Food Trucks Return to Main Street Santa Monica After Long Hiatus
Main Street Santa Monica is a popular attraction for Santa Monica College (SMC) students. The two-mile stretch offers students dozens of places to eat, drink, hang out, and have fun with friends. The California Heritage Museum (CHM) on Main Street, near Ocean Park, began a Tuesday evening tradition curating colorful food trucks in their parking lot.
This tradition came to an abrupt stop in March 2020, with the lockdown in the wake of the COVID-19 pandemic. City Hall banned food trucks and restricted most food and drink commerce along Main Street as a public safety measure to stop the spread of the killer virus.
Once exiled from Main Street, the food trucks are now slowly returning. The food trucks are mandated to follow health measures such as requiring social distancing, only serving people with masks, and providing hand sanitizer.
The food trucks provide the community a variety of take-out food. The specialty cuisine the trucks offer are New England lobster rolls, Cuban plantains, California tacos, Japanese sushi, and Korean kimchi. On summer evenings, patrons bring their goodies from the food trucks and dine picnic style on the green lawn by the CHM. Patio seating is available at the adjacent Victorian for gracious noshing. The Tuesday Evening food truck event takes place between 5:30 and 8:30 p.m. A portion of food truck sales are contributed to the Museum fundraising effort that serves the community as a non-profit culture center.
Food trucks are a staple in the Los Angeles lunchtime culture with its origins as mobile taco stands and hot grilled food dispensaries. They serve breakfast and lunch on many construction sites and factory workshop street venues. The food quality and kitchen standards often earned them the wisecrack term “roach coaches.”

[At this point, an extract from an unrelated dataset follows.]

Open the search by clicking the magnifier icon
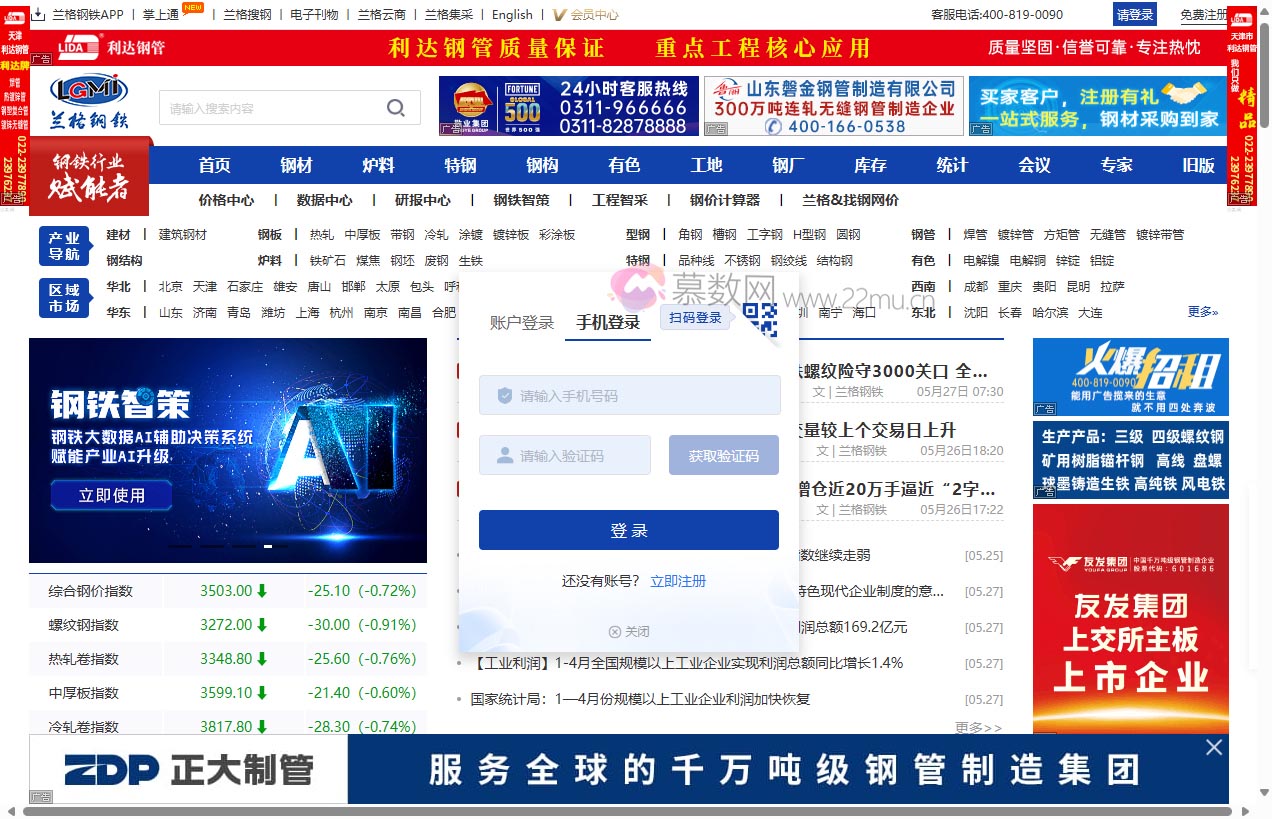1272x819 pixels. [396, 107]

Around 2008 this all changed. Food trucks became a pop-up food event that catered to tech-savvy workers around the exploding digital venues. Exotic and hip fusion cuisines are introduced. Fresh food fare represents the diversity of the Asian, Caribbean, African-American, and Latinx cultures in Los Angeles, along with the basic American grub like bacon and eggs or burgers. The truck exterior is often colorful advertising art reflecting the food's national origin or mouth-watering cuisine. A fun, circus-like atmosphere is created when the food trucks arrive en masse. On the one block of Pennsylvania Street by SMCs Center for Media Design displayed this food truck carnival of flavors prior to the Corona campus shut down.